Gonsalves was slated to begin the 2019 season pitching for Triple-A Rochester but was placed on the injured list with an arm injury before the season began. After one start, he was returned to the injured list on May 25, 2019. Gonsalves began a rehab assignment in the Gulf Coast League on August 10, 2019.

===New York Mets===
On November 4, 2019, Gonsalves was claimed off waivers by the New York Mets. He was designated for assignment on July 23, 2020.

===Boston Red Sox===
Gonsalves was claimed off waivers by the Boston Red Sox on July 25, 2020. The Red Sox designated Gonsalves for assignment on August 19; he was sent outright to the team's alternate training site on August 26. In early November 2020, he was re-signed by the Red Sox to a minor-league deal. He began the 2021 season in Triple-A with the Worcester Red Sox. On August 31, Gonsalves was promoted to Boston's major-league roster, pitching in relief that evening against the Tampa Bay Rays. He was returned to Triple-A on September 13 and removed from the 40-man roster.

===Chicago Cubs===
On December 3, 2021, Gonsalves signed a minor league contract with the Chicago Cubs. In 2022, he made 8 appearances for the Triple–A Iowa Cubs, logging a 4.26 ERA. In 2023, Gonsalves split the season between Iowa, the High–A South Bend Cubs, Single–A Myrtle Beach Pelicans, and rookie–level Arizona Complex League Cubs, accumulating a 5.72 ERA with 44 strikeouts across 22 games. He elected free agency following the season on November 6, 2023.

===Los Angeles Dodgers===
On January 17, 2024, Gonsalves signed a minor league contract with the Los Angeles Dodgers and was assigned to the Triple-A Oklahoma City Baseball Club to start the season. In 15 appearances for Oklahoma city, he struggled to a 6.00 ERA with 23 strikeouts across 18 innings of work. On May 24, Gonsalves was released by the Dodgers organization.

===Colorado Rockies===
On May 28, 2024, Gonsalves signed a minor league contract with the Colorado Rockies. In 17 appearances for the Triple–A Albuquerque Isotopes, he struggled to a 7.41 ERA with 23 strikeouts over 17 innings of work. Gonsalves was released by the Rockies organization on August 6.

===Charros de Jalisco===
On April 19, 2025, Gonsalves signed with the Charros de Jalisco of the Mexican League. In 37 appearances (two starts), he posted a 6–0 record with a 2.61 ERA, 42 strikeouts, and 26 walks across 38 innings pitched.

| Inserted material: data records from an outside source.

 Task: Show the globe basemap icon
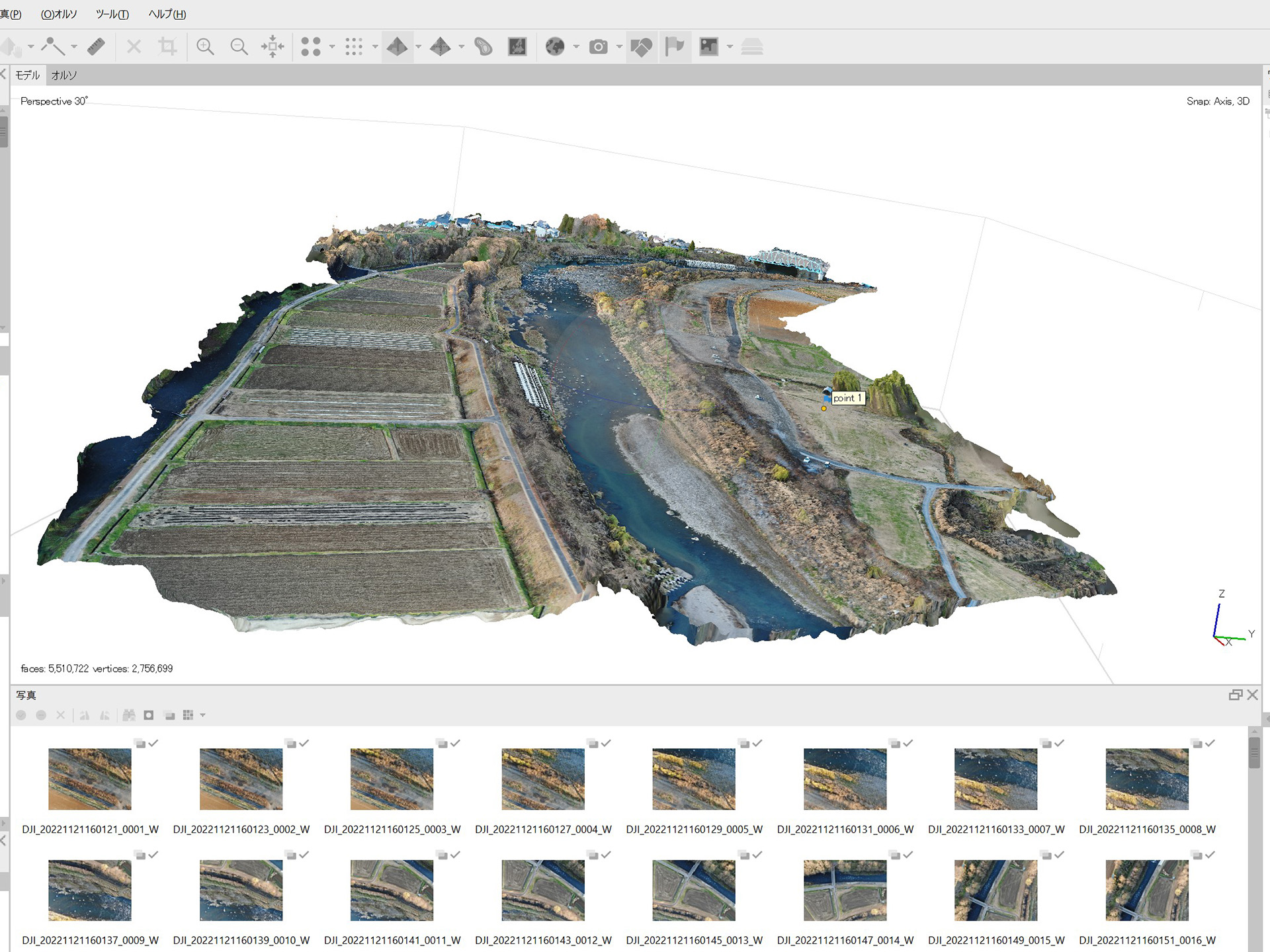[554, 46]
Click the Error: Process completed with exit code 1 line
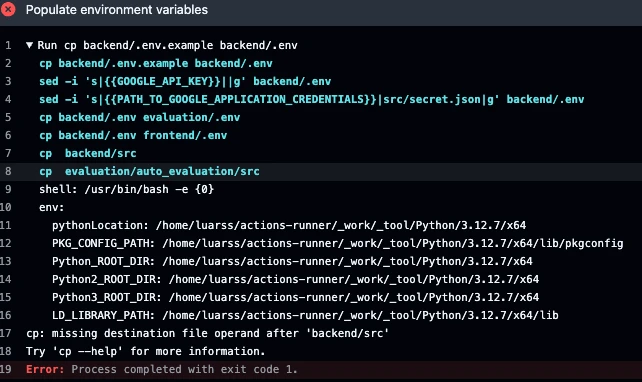The height and width of the screenshot is (382, 642). [162, 369]
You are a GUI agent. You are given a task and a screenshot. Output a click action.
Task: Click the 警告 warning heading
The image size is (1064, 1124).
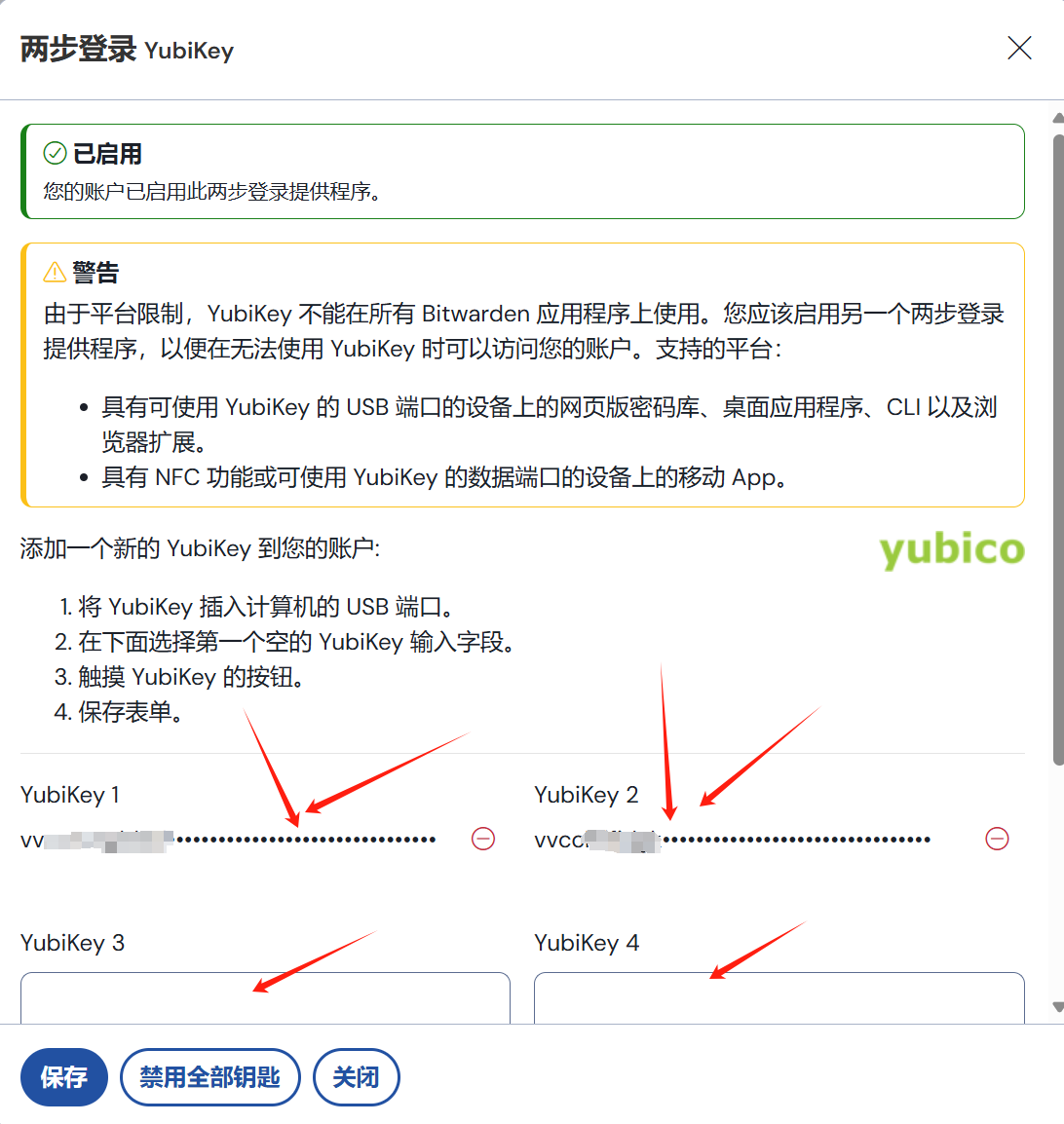tap(95, 273)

Gonsalves made 14 relief appearances for Jalisco in 2026, posting a 1–0 record with a 3.55 ERA, 20 strikeouts, and 10 walks in 12 2/3 innings pitched.

===Conspiradores de Querétaro===
On June 8, 2026, Gonsalves and Aaron McGarity were traded to the Conspiradores de Querétaro of the Mexican League in exchange for Reymin Guduan.